Mas onde Carlos, onde que ele a tudo isto? Ele está que já nem pode, ele caminha em meio a cidade na que trafegam Manuel, Rosa, Pedro, Severino, Maria Augusta Maranhão, e os homens de terno e gravata da Faria Lima. Porque Carlos é contemporâneo de outra época – de outro tempo, não mais o dos barões arrastados do café, arrastados num tempo insistido, sob a tutela do Estado burocrático e comprador de safra sobrante e das demandas represadas, não mais é o tempo destes falidos e soterrados quatrocentões quando dos novos rumos ditados pelo imperialismo e a avalancha de ingresso de capitais estrangeiros, monopólicos, a exercer o controle e domínio sobre o processo de industrialização dos países periféricos. Carlos é homem deste tempo. Um tanto por isto a sua descrença nos supostos aportes de Arturo ao desenvolvimento nacional, Carlos equilibra em si uma paleta de cores feita de riso/sarcasmo/descrença/amargor/fastio/desilusão. Traz consigo um mantra para todos os dias: Recomeçar, trabalhar, mil vezes tentar ser um homem, trabalhar com Arturo, esquecer Ana, apagar Luciana, não lembrar senão do trabalho, das 50 obrigações diárias, lembrar somente das muitas chateações diárias no trabalho, lembrar de uma engrenagem e mais outra e mais outra, que uma engrenagem e um eixo devem ser entregues dentro do prazo estabelecido, mil vezes recomeçar, aceitar sempre, aceitar.

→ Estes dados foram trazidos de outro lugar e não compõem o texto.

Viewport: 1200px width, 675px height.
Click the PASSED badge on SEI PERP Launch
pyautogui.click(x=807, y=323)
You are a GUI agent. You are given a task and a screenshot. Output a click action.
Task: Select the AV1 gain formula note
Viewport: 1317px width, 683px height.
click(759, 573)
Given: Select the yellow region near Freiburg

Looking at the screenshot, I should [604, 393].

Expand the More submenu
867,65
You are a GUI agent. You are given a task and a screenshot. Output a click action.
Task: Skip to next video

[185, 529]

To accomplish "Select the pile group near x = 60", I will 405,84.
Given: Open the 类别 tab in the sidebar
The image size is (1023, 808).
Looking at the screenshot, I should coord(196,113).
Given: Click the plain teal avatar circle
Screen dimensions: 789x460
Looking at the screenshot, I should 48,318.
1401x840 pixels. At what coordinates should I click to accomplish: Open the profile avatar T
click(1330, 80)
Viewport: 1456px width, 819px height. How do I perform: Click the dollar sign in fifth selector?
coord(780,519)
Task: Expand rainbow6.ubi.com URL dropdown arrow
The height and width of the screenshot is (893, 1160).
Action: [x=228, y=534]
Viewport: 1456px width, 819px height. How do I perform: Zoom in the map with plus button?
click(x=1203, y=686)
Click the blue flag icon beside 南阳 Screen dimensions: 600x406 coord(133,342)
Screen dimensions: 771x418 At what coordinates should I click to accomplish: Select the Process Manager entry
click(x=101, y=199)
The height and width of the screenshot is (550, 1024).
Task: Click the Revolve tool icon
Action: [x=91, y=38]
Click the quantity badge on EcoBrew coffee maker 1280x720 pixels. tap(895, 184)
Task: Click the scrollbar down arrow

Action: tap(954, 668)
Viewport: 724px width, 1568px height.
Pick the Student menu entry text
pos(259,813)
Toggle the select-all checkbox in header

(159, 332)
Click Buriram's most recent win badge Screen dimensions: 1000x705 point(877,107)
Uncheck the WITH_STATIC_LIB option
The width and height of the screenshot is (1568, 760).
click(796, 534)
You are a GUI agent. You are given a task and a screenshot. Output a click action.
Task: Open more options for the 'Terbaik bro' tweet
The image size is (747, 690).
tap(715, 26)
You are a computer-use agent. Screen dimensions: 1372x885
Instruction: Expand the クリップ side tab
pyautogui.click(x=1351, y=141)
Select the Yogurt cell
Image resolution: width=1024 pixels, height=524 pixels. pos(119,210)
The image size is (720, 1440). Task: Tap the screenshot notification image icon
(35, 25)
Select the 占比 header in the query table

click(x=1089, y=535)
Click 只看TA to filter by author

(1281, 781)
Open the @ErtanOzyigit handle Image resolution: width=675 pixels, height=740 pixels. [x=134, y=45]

Montado em uma estrutura narrativa não linear, no filme de Luiz Sérgio Person as primeiras imagens nos depositam entre arranha-céus num contra plongée – onde o que temos é a vertigem do homem desde a sua mínima condição; atomizada em meio ao concreto e a multidão de passantes. Também somos confrontados com imagens aéreas da cidade, em que o olhar de quem vê (desde cima), enxerga tudo pequeníssimo em meio ao esplendor da selva de pedra. A cidade como personagem é soberba, e se despeja, imperiosa em sua rítmica e arquitetura, sobre os homens, quase autômatos, espécies de figurantes condenados a repetir um enredo que se lhes cai às mãos todos os dias, e nada que eles podem senão a repetição contínua de recomeçar e aceitar – tal como nos conta o mantra de Carlos.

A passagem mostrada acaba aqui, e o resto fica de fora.